> _DO THIS_: Print the records below verbatim, starting at the line that contains "You are a computer-use agent. This" and continuing through the last line of the records. Omit the pictures.

> _DATA EXCERPTS_:
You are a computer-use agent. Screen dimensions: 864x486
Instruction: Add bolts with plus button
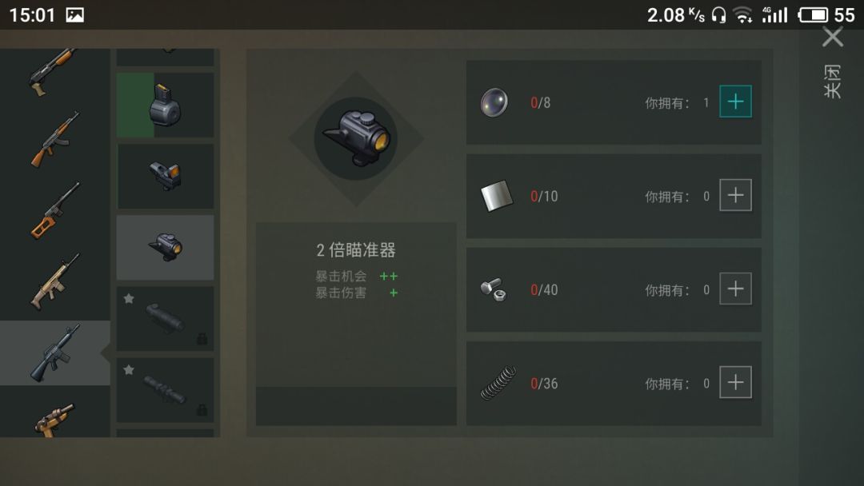736,289
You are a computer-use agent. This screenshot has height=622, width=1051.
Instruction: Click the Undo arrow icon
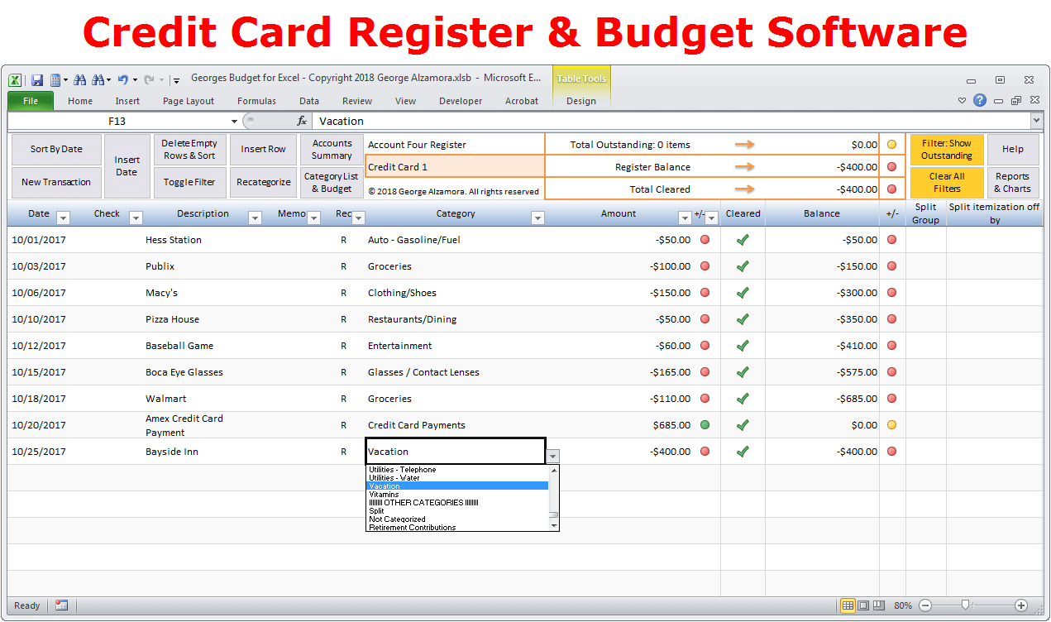click(122, 80)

> _IN RESPONSE_:
You are a computer-use agent. This screenshot has height=622, width=1051.
Instruction: Click the Undo arrow icon
click(122, 80)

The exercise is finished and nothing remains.